Overall, the results were very interesting, said Stephanie Towns, PsyD, an associate professor of neurology at the Yale School of Medicine. But she cautioned about the risks of changing behavior based on a single research study. “I wouldn’t rely on it until there’s more information,” she said.
However, Dr. Albert said she would recommend this type of speed training because it’s not time-consuming and was shown to be beneficial in a randomized-controlled trial setting. The exact type of speed training program that was included in the study is Double Decision, which is part a subscription-based brain-training program. The program adapts to the user’s success, becoming more challenging as they go along.
“The task [in this study] pushes you more than what you do in daily life,” she said. “It’s more than doing crossword puzzles and more than going to a lecture. It’s more than reading a book that’s challenging, and it’s doing it in a completely different way. It’s a divided attention task, and that drives implicit learning.”
Other Ways to Emphasize Brain Health
Many factors can drive the damage that can lead to dementia, including age and genetics, as well as preventable or modifiable risk factors.
“Anything that is cognitively stimulating is always going to be better than not. So, reading a book, playing a game, or solving a puzzle is always going to be better than sitting and watching TV.”
Other research bolsters that point. In fact, the ACTIVE Study actually builds on previous research that focused on a number of behaviors that can potentially influence the health of the brain.
For example, the Finnish Geriatric Intervention Study to Prevent Cognitive Impairment and Disability (FINGER) was a randomized clinical trial that explored modifiable risk factors—things you could change in your life—on cognitive decline in at-risk older adults.
Researchers compared an intervention that consisted of changes in diet, exercise, cognitive training and vascular risk monitoring (like blood pressure and cholesterol levels) to an intervention consisting of general health advice. They found that the multidomain approach could maintain or even improve cognitive function in these older adults.

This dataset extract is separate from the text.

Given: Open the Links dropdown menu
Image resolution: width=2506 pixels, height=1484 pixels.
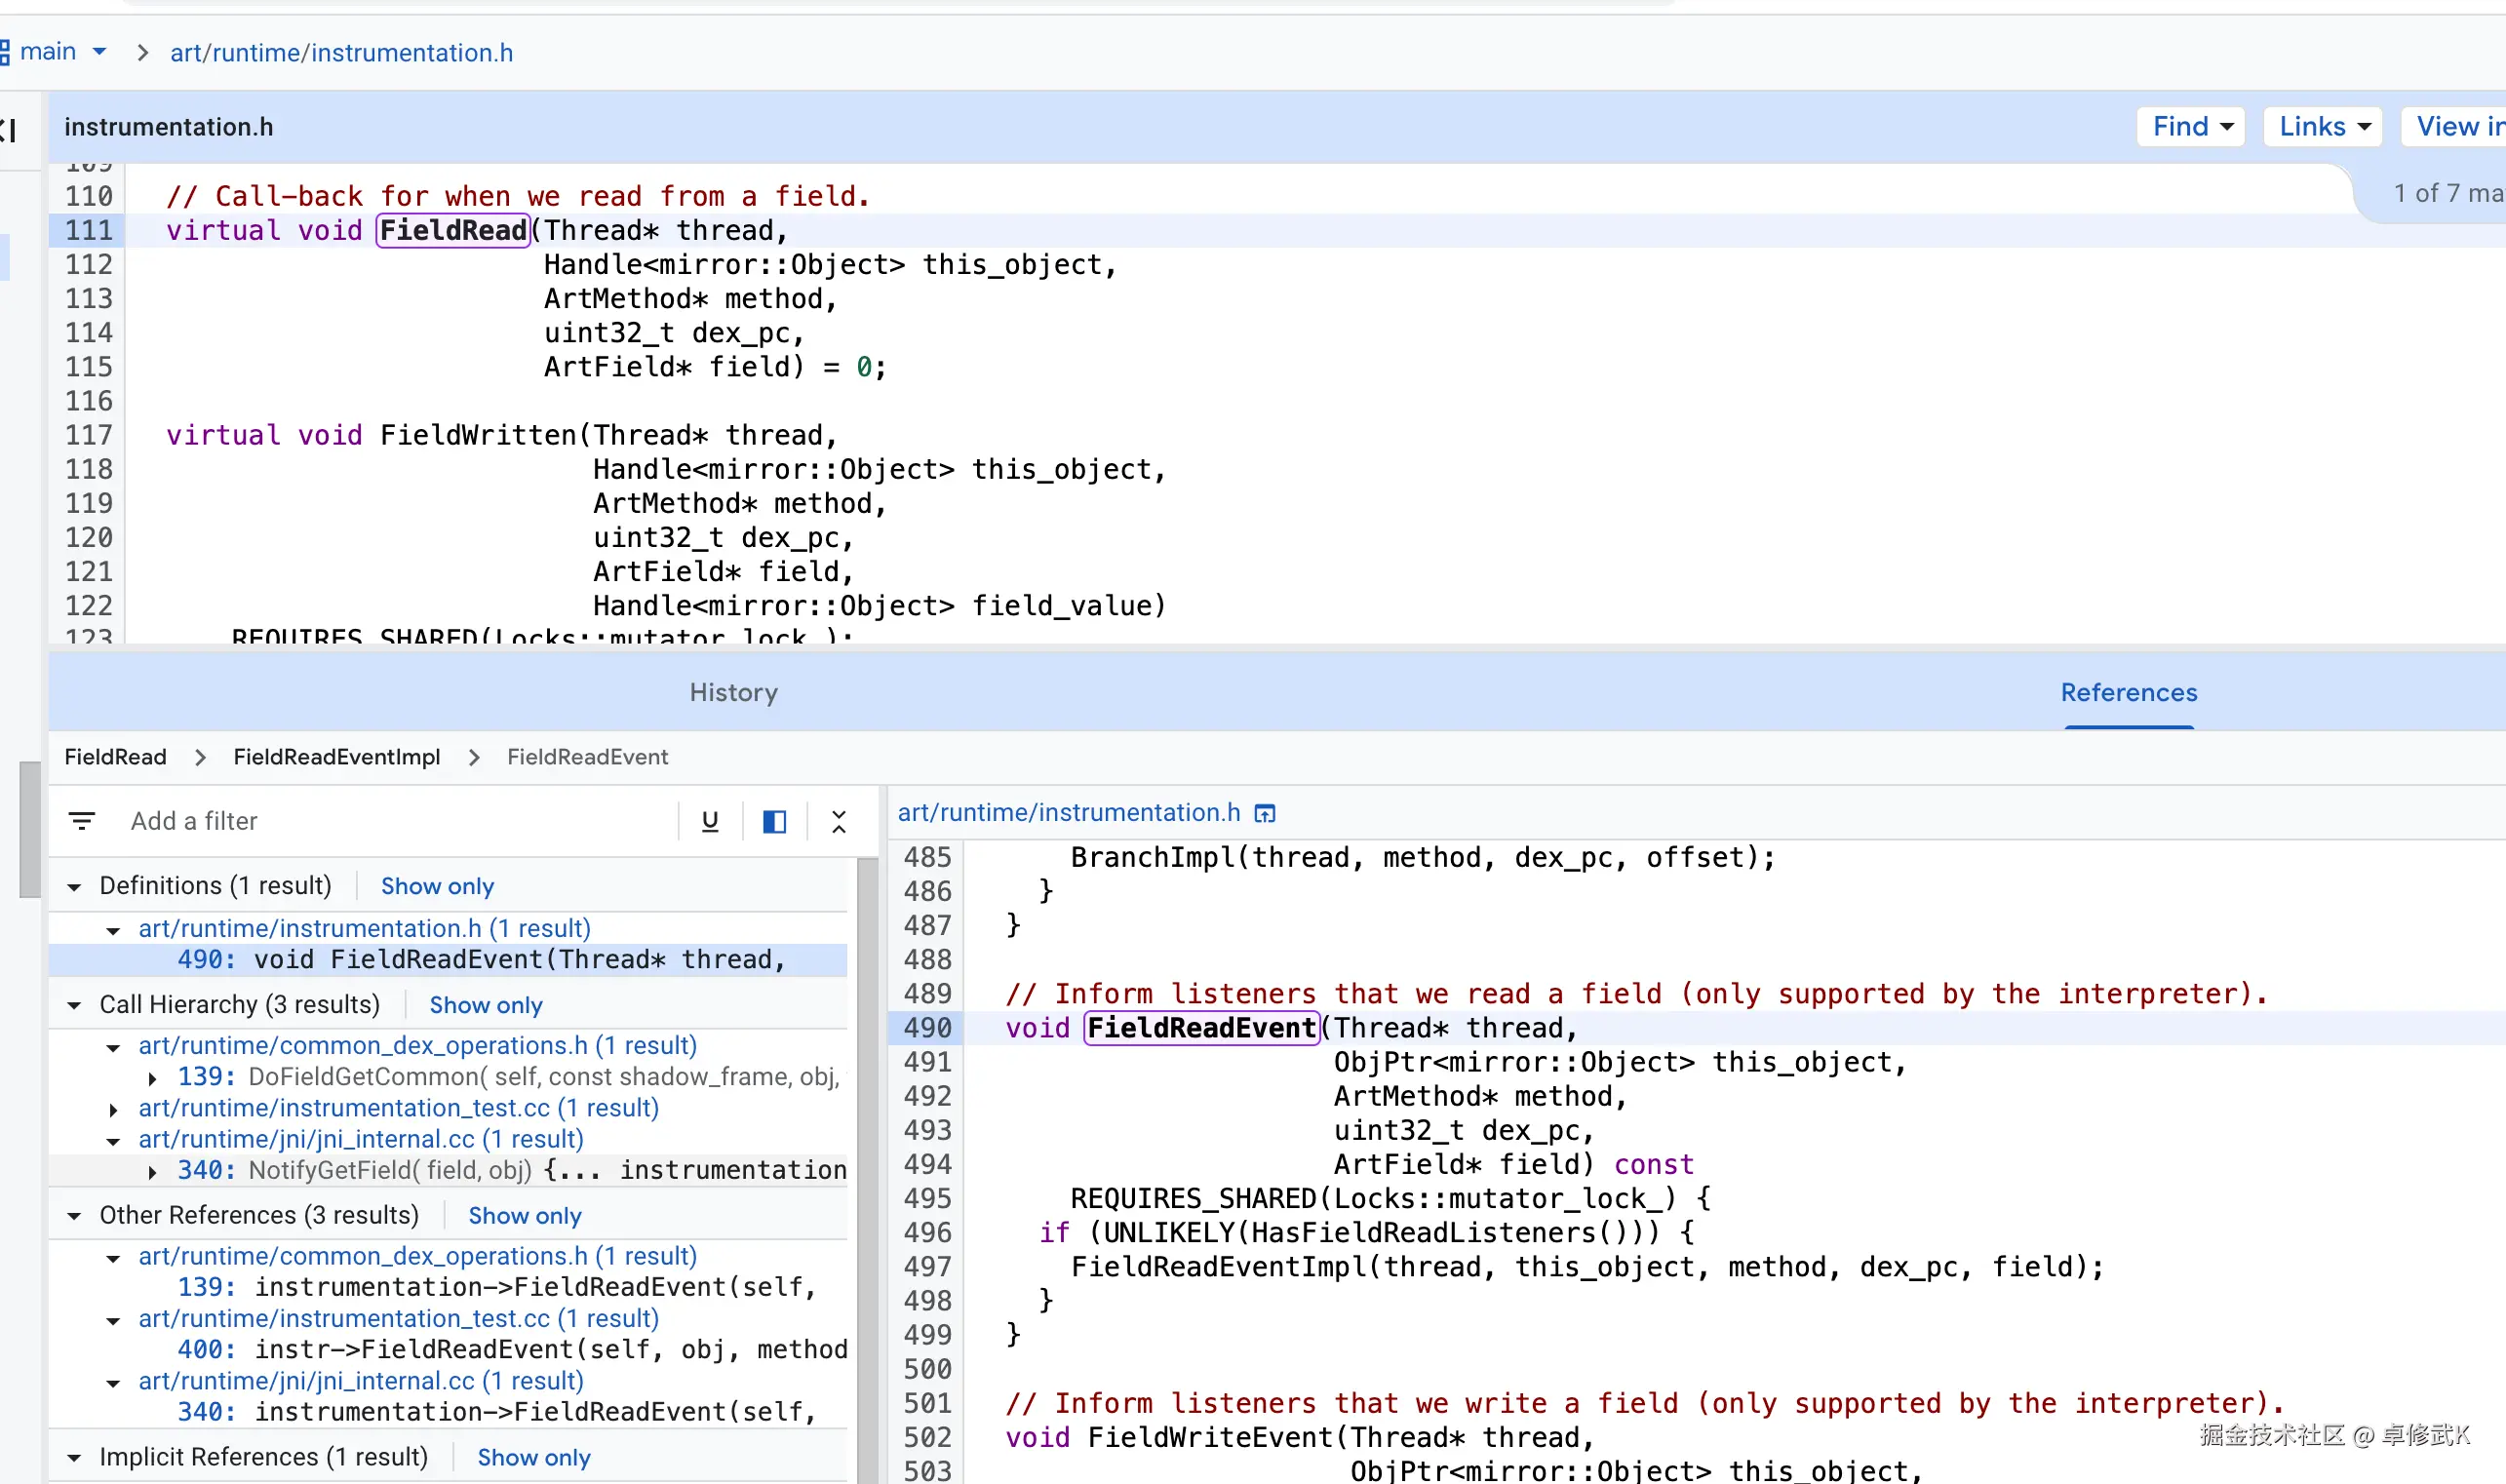Looking at the screenshot, I should click(x=2322, y=127).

Another more recent clinical trial known as POINTER (the U.S. Study to Protect Brain Health Through Lifestyle Intervention to Reduce Risk) also found that healthy behavior can have a significant positive impact on the brain.
Published in the journal JAMA in 2025, the study examined the impact of two lifestyle interventions—one structured and more intense and the other self-guided and less intense—that combined nutrition, exercise, cognitive challenge, social activity and health monitoring on the participants’ global cognitive functioning.
The researchers found that both interventions helped, but the structured intervention was even more effective in protecting the brain from some of the normal age-related decline that tends to occur.
Make It Multidimensional
Research suggests that brain training is only one part of an approach that incorporates several different things to staying healthy. If you’re embracing other strategies—such as eating a healthy diet, staying physically active, working on your stress levels and maintaining a strong social support system—those also matter.
In other words, don’t neglect other aspects of your health in pursuit of specialized brain training.
“Think of brain training as just one tool in your toolbelt for how you can positively impact your own health,” Dr. Belden said.
Also, be mindful about how you set goals. Think accessible and attainable, she suggested. “Don’t put so much pressure on yourself that making change is difficult because the goal is too big.”
Small changes can help too. Instead of giving up on a positive activity because you don’t have a lot of time, change your perspective. Find something you enjoy doing and keep doing it, but don’t be afraid to level it up and challenge yourself.
“My general response is anything that is cognitively stimulating is always going to be better than not,” Dr. Towns said. “So, reading a book, playing a game, or solving a puzzle is always going to be better than sitting and watching TV.”